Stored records
:::::
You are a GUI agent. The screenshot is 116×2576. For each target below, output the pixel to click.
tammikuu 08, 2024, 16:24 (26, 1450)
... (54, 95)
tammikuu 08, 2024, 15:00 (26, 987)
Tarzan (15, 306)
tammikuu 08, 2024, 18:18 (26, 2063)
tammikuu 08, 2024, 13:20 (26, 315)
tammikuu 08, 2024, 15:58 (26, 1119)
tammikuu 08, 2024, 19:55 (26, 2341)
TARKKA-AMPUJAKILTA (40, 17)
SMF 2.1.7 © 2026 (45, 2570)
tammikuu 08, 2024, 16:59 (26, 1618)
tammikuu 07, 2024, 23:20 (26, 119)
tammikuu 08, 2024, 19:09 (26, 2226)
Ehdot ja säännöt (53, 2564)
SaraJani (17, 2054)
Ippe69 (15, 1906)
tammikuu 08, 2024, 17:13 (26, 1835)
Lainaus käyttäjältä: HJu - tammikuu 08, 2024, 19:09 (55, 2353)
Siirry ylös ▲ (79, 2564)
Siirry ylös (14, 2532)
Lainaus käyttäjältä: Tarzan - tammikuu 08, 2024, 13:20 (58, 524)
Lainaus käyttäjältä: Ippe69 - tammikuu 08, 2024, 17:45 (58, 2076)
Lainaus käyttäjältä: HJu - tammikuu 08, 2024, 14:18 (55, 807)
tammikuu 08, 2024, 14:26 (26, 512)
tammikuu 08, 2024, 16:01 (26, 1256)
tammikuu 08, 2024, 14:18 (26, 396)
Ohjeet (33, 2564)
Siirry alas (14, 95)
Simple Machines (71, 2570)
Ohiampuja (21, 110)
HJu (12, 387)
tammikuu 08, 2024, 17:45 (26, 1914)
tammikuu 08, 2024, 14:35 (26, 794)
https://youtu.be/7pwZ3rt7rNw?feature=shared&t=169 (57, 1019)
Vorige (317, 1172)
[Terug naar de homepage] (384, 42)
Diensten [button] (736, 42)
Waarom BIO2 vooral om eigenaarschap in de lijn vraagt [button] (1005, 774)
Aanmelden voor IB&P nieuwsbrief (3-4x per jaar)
:::::
What is required: Filter the entries down to the lines that hold "Lainaus". Copy those lines.

Task answer:
Lainaus käyttäjältä: HJu - tammikuu 08, 2024, 19:09 (55, 2353)
Lainaus käyttäjältä: Tarzan - tammikuu 08, 2024, 13:20 (58, 524)
Lainaus käyttäjältä: Ippe69 - tammikuu 08, 2024, 17:45 (58, 2076)
Lainaus käyttäjältä: HJu - tammikuu 08, 2024, 14:18 (55, 807)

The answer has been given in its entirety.